* PROVIDED TEXT:
* BEGIN *

Photos are here
We can hear the anticipation out on the street, outside the
window of our pension. This little
town of pintxos bar, cobbled street, church, beach, waterfront and breath-taking
view – already swollen with its early bout of summer tourists. A palpable
change in the late afternoon, as the mood shifts from tourism to pre-concert high.
You couldn’t really
see it, but there was a lightning storm going on behind you, to the back of the
stage. It stuck around for pretty much the whole concert. You noticed the rain,
though. It was so dark, stormy dark in the sky, and down where we were so
light, so joyous, so loud and celebratory, so happy.
The bars are filling, people are smiling, laughing, drinking.
We can see all of this from above as we ready ourselves, prettying ourselves.
She looks lovely. So do I. After taking a photo at the window holding our
tickets, we step out and join the multitude.
The sun is out; we are almost blinded by the light at first.
The reflected sun shines down into these deep passageways, the narrow pedestrianised
streets. The buildings four or five stories tall mean that rather than direct
sunlight, the area is imbued with a glow, almost a gloaming, a super natural
colouration. In the spaces between the buildings, the sun can often sneak in a
direct look, and the beer drinkers and consumers of pintxos converge into the sunlight,
an unconscious coalescing into these patches of warmth, a natural sifting together
of minds.
We stop for a drink ourselves, celebrating, congratulating –
we’re here! This is the thing we came for, that we’ve been waiting so long to
do! This is going to be great!
But I still can’t believe it’s going to happen. They’re
going to stop us at the gate and tell us that our tickets are forgeries.
We are radiant.

* END *

* INSTRUCTIONS:
A: According to the concert account, how long did the lightning storm stick around?
B: List every feature of the little town that the concert account names in its description of the town.

[Word and element location data]
* BEGIN *

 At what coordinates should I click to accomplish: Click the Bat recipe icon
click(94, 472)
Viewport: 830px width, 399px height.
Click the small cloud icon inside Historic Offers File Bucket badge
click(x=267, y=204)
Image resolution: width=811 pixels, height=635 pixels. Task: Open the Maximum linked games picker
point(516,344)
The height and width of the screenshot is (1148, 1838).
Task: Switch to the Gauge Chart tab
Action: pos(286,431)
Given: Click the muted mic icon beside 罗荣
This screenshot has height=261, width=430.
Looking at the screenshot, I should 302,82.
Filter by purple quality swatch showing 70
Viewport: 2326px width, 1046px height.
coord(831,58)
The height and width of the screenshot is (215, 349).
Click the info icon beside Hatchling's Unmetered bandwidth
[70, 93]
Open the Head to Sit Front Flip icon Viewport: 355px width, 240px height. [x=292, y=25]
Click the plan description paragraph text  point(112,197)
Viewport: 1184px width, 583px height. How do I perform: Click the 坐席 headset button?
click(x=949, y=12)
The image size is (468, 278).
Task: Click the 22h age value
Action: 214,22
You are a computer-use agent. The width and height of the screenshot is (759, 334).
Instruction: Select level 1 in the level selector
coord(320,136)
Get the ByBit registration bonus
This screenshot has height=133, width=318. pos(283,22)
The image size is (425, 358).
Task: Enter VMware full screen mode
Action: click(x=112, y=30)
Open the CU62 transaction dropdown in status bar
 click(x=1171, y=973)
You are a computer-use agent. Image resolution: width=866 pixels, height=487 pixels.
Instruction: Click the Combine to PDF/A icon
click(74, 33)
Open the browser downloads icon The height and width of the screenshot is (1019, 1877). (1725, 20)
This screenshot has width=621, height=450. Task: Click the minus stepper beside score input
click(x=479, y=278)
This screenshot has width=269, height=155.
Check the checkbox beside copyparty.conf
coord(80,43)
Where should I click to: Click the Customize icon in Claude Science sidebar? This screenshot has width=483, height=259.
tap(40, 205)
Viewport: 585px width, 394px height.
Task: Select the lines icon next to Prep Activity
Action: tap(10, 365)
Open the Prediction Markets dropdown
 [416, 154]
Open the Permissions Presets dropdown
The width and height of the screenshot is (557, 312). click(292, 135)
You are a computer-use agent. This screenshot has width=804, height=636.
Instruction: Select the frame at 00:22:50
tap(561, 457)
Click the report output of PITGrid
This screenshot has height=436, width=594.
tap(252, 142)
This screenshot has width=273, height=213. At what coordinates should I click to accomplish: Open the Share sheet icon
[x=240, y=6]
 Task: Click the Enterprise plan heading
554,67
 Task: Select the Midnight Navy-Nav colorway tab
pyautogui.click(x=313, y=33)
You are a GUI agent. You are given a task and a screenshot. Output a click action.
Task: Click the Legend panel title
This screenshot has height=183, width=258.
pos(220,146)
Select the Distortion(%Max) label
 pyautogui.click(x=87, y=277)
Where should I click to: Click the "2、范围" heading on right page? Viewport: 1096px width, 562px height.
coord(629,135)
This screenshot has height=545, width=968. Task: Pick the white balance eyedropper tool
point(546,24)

* END *

* PROBLEM SOLUTIONS:
A: It stuck around for pretty much the whole concert.

B: pintxos bar, cobbled street, church, beach, waterfront, breath-taking view